Job One: Stay Operational
Two companies introduce gear that helps keep Web sites from crashing
CHRISTINE ZIMMERMAN

E-commerce initiatives, content management and B2B marketplaces are important topics to enterprise managers. But they don't mean a thing if the equipment fails and the site is down.

The overriding priority of keeping things up and operating makes network monitoring gear essential. Two vendors have introduced gear they claim can help IT managers stay on top of their networks. NetBotz has introduced monitoring appliances that check the environment of the server room, while AlertSite has enhanced its service that detects slow site response times and disruptions.

NetBotz customer Glyn Meek, CEO of TriActive Inc., a company that offers systems management over the Web, said the NetBotz monitoring appliance, RackBotz, helped even while it was in the beta-test stage.

"We found out that on weekends, the air conditioning is turned off in the building. Temperatures in our server room were getting way out of range. NetBotz paged us," said Meek. "They really saved our service."

TriActive offers outsourced systems management over the Web. It offers NetBotz products to its customers as well as uses the equipment in-house. After TriActive tested the product and bought it for its own use, the vendor decided to offer it to its customers.

NetBotz uses Simple Network Management Protocol (SNMP) agents to check the operating condition of switches, routers and servers. If there is any cause for concern, IT staff receive either an e-mail or a page. IT managers can also check the network at any time, via the Web.

"What we do saves a lot of blown weekends for IT managers," said Gerry Cullen, NetBotz vice president of marketing and business development. "If an IT manager loses a server or a switch and has to re-load all of the data, there is pain."

Cullen pointed out the importance of monitoring gear with this example: "At 95 degrees Fahrenheit, Cisco routers start making mistakes. If the cabinet gets to 105 degrees, pieces inside the router fail altogether. The router is trashed because it cannot dissipate its internal heat. And it easily can be 90 degrees in a cabinet, even though room temperature is 75."

NetBotz is available in a wall-mounted product called WallBotz and a rack-mounted product called RackBotz. The products sell for $895 and $995, respectively. During the fourth quarter, the company will introduce software that monitors the internal workings of the equipment itself.

The downloadable software applications, called Crawlerz, run on both the RackBotz and WallBotz platforms, and keep tabs on devices like servers, routers, switches, back-up power units and other SNMP-enabled devices. Crawlerz also uses the standard alarm notification via pager and e-mail.

Meanwhile, AlertSite has its own take on network monitoring.

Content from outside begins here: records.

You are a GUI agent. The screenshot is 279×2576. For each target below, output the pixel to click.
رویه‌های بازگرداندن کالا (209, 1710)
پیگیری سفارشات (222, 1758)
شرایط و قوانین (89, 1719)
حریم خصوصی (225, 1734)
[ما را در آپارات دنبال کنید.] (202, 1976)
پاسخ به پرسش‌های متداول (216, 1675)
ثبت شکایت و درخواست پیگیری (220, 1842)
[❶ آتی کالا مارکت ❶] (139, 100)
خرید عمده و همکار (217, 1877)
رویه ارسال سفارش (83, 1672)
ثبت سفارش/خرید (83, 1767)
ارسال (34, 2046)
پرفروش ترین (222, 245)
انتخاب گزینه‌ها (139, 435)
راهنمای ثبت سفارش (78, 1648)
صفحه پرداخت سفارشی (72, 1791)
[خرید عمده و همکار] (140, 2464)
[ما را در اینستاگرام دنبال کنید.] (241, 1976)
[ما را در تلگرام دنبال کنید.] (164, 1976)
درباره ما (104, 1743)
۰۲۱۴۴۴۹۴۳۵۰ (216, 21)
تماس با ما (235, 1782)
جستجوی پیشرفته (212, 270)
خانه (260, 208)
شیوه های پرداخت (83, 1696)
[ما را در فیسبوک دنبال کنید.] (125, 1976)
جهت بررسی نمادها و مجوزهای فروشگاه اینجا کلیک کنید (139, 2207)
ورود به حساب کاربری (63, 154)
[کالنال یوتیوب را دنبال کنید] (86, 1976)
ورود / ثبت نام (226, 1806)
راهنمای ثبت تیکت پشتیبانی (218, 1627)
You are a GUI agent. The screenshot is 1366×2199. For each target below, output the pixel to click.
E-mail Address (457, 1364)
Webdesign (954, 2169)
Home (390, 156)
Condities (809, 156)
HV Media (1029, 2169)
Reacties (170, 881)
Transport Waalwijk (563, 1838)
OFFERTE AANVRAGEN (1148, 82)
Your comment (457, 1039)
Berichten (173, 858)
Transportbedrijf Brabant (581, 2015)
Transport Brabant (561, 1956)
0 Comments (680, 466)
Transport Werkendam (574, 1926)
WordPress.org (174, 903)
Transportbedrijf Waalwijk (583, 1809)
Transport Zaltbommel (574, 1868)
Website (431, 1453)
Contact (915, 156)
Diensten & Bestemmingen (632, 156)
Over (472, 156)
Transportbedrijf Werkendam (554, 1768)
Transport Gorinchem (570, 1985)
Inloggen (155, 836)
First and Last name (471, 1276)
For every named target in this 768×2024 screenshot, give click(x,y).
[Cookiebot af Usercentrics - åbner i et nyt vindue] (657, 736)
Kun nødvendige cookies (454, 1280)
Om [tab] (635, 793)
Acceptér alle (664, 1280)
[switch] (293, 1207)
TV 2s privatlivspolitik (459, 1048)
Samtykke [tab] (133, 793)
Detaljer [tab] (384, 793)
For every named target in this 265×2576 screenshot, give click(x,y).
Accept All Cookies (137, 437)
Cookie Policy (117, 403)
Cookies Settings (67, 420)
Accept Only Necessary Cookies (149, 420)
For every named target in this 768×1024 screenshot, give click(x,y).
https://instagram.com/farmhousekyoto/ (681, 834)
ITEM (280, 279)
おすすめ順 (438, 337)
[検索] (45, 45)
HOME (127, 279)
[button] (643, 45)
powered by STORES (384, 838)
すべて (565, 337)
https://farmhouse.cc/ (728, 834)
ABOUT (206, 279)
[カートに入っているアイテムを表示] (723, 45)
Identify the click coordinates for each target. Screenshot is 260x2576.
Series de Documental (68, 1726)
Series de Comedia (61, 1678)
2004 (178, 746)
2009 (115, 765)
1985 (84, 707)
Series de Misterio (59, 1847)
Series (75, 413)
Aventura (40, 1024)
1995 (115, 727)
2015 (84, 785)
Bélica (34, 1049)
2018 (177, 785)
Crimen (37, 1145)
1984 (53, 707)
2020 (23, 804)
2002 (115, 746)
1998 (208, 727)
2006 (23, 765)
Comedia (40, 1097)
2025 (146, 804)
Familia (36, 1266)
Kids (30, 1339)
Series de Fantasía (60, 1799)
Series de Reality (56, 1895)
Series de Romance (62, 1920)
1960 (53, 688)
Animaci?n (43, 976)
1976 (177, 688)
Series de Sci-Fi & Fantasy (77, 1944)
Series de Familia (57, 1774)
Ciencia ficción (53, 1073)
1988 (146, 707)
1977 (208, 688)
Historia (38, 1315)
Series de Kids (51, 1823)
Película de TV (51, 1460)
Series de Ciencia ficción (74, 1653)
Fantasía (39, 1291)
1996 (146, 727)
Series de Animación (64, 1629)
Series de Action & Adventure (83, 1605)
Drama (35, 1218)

The vendor offers a service that visits Web sites around the clock, as customers might, checking for response times and site availability.

"The last thing an IT manage wants to hear is, 'I can't get to your site,' " said Ken Gross, president of AlertSite. "He wants to find problems before the customer does."

New features of the vendor's monitoring service include: full-page monitoring, which measures the loading time of each individual element and the total loading time of the page; dynamic reporting, which lets IT managers check reports any time of day; trace routes, which tracks the results of each hop; DNS lookup, which provides an automatic IP lookup by AlertSite for every test conducted; and follow redirection, which follows users anytime they are redirected to another site, to make sure they arrive at their destination.

Basic monitoring ranges from $9.95 to $49.95 per month per URL. Full-page monitoring is available for an additional fee.